I know cookie-based authentication. SSL and HttpOnly flags can be applied to protect cookie-based authentication from MITM and XSS. However, more special measures will be needed to apply in order to protect it from CSRF. They are just a bit complicated. (reference)
Recently, I discover that JSON Web Token (JWT) is quite hot as a solution for authentication. I know the stuff about encoding, decoding, and verifying JWT. However, I don't understand why some websites/tutorials tell that there is no need for CSRF protection if JWT is used. I have read quite a lot and have tried to summarize the problems below. I just want someone to provide a bigger picture of JWT and clarify the concepts I misunderstood about JWT.

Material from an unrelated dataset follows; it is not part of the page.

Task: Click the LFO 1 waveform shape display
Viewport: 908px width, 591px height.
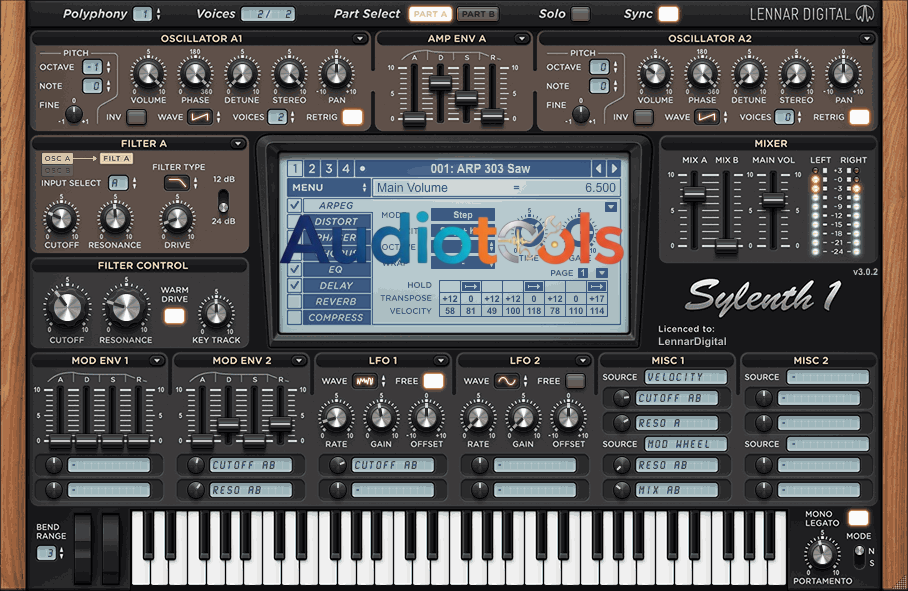Action: click(x=365, y=381)
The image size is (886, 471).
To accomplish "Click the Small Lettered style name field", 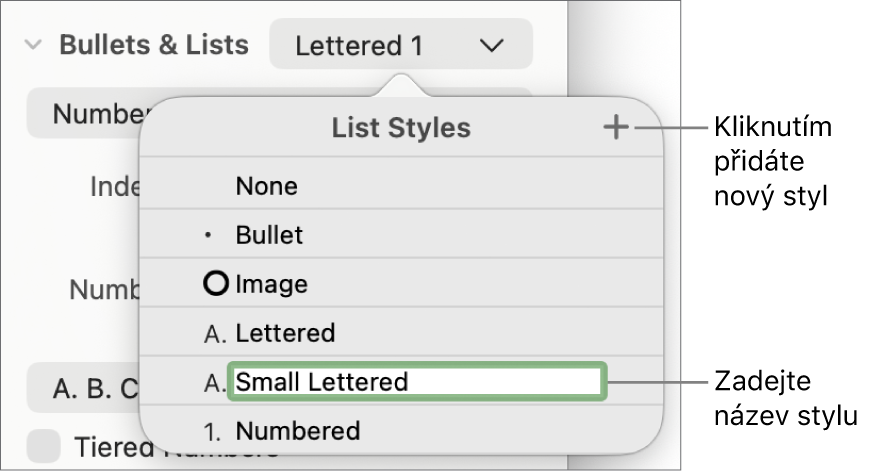I will click(417, 382).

If the JWT is stored in a cookie, I think it is the same as cookie-based authentication except that the server does not need to have sessions to verify the cookie/token. There is still a risk of CSRF if no special measure is implemented. Isn't JWT stored in a cookie?

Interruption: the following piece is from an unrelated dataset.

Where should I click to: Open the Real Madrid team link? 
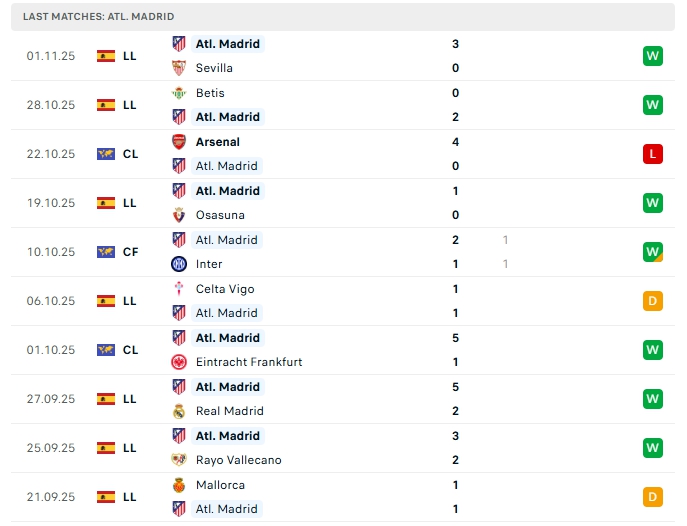pyautogui.click(x=229, y=411)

If the JWT is stored in localStorage/sessionStorage, then there is no cookie involved so don't need to protect against CSRF. The question is how to send the JWT to the server. I found here that it is suggested to use jQuery to send the JWT by HTTP header of ajax requests. So, only the ajax requests can do the authentication?
Also, I found one more blog that points to use "Authorization header" and "Bearer" to send the JWT. I don't understand the method the blog talks about. Could someone please explain more about "Authorization header" and "Bearer"? Does this make the JWT transmitted by HTTP header of ALL requests? If yes, what about CSRF?

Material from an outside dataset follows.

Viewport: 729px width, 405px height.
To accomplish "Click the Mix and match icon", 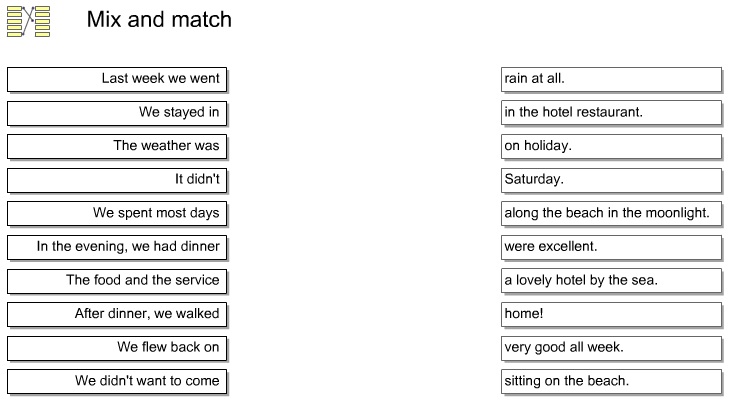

JWT tokens are popular since they are used as the default token format in new authorization and authentication protocols like OAuth 2.0 and OpenID Connect.
When the token is stored in a cookie, the browser will automatically send it along with each request to the same domain and this is still vulnerable to CSRF attacks.
Bearer authentication is one of the authentication schemes defined in HTTP. It basically means that YOU stick the (JWT) token in the Authorization HTTP header of a request. The browser will NOT do this for you automatically, so it's not suitable for protecting your website. As the browser does not automatically add the header to your request, it is not vulnerable to a CSRF attack, which depends on your authentication info being submitted automatically to the original domain.
The bearer scheme is often used to protect web APIs (REST services) that are consumed via AJAX calls or from mobile clients.